When a borrower does not have sufficient down payment to qualify for the first mortgage (generally at least 20% down is required), a seller may offer to “carry back a second mortgage” for the difference. Although the interest rate on the seller’s loan is generally higher than the first mortgage, the carry back loan provides a way for the buyer to finance the portion not included in the first mortgage.


A Two-Step mortgage begins with a fixed rate (usually lower than a fixed rate mortgage would be). There is one adjustment after a certain time (usually 5 or 7 years) to a new fixed rate – set at the current market rate at the time of the change. This adjustment has a cap to ensure that it will never be more than 6 percentage points higher than your original rate.


Much like a two-step mortgage, some ARMs provide an option to later convert to a fixed rate (based on the current market rate, at the time of conversion, but generally a little higher). The option may be easily exercised at certain specified times (generally during the first five years) for a nominal fee.


Contrary to convertible ARMs, fixed-period ARMs begin with a fixed rate that extends for a specified “fixed” period. At the end of that period, the interest rate (with certain caps) adjusts annually. The interest rates are lower than a standard 30-year mortgage as the lenders risk is lower since they are not locked in so long.


A balloon loan is a short-term fixed-rate loan with low, fixed payments for the short term period, but requiring a single large payoff, due at the end of the term (5, 7 or 10 years.) This can be advantageous if you plan on moving or selling within a few years. Even if you stay beyond the end of the short term of your balloon loan, you may be able to reconsider financing options at that time.


Generally a first mortgage will only finance 80 percent of the value of your property, requiring the borrower to pay a down payment for the difference. If your down payment is short, a piggyback loan serves like a second mortgage to make up the difference. The two loans are approved at the same time.


Qualification for a zero down mortgage is based on your ability to make your monthly payments. However, the loan will be larger than a typical mortgage and the interest rates higher. Not all lenders will make zero down mortgages; you may have to shop around. However, FHA loans have extremely small down payment requirements, coming close to a zero down mortgage.


Bridge loans cover the time period between when a buyer closes on a new mortgage and finalizes the sale of his previous home, at which time the bridge loan is paid off. This time period of owning both houses creates several problems for the buyer.
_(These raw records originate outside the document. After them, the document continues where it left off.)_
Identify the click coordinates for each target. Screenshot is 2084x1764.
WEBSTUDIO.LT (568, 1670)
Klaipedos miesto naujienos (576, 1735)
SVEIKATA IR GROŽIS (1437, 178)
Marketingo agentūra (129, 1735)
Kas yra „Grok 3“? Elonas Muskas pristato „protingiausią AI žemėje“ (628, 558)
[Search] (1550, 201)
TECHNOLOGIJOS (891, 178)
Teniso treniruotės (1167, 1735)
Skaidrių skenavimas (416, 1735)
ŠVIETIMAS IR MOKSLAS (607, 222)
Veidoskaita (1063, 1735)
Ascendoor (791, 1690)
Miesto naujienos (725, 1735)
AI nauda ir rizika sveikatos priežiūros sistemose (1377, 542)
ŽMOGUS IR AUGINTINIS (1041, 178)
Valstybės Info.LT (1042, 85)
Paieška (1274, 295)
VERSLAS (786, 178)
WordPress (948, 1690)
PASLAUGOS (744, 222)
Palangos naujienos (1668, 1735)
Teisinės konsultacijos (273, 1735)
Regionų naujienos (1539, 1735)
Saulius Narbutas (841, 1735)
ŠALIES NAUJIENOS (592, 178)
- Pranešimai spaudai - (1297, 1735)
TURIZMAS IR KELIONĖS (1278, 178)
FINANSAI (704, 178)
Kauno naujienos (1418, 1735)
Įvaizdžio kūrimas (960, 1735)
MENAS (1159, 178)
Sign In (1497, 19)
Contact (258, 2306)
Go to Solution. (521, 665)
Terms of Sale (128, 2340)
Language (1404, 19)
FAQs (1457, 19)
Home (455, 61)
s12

Offers made with a contingency clause (contingent on the sale of the current house) are often turned down. Also, the buyer would be obligated on two mortgages, causing financial overburden repercussions. Bridge loans are usually 1 year loans, structured to pay off the first house, provide for six months interest on the bridge loan and closing costs, and contribute toward the down payment on the new house. The bridge loan is paid off when the first house sells. If the house does not sell within the first six months, the buyer will make interest-only payments on the bridge loan.


A buydown loans is a fixed rate mortgage that allows the borrower to pay points to lower the interest rate. The option may include a reduction for the life of the loan or only for a specified few years at the beginning of the loan. Some options will even finance the discount points. A buydown option lowers the payment amount and opens the possibility of qualifying for a higher priced home.


A reverse mortgage is designed to help elderly home owners benefit from their equity without having to sell their homes or make payments. The loan is funded through a lump sum payment, monthly payments or a line-of-credit. The money received from the loan is not taxable nor is it considered in determining Social Security or Medicare benefits. The loan does not have to be paid until the homeowner sells the property, moves or passes away. The elderly homeowner is secure in the home even if the loan term ends or the loan grows beyond the value of the property.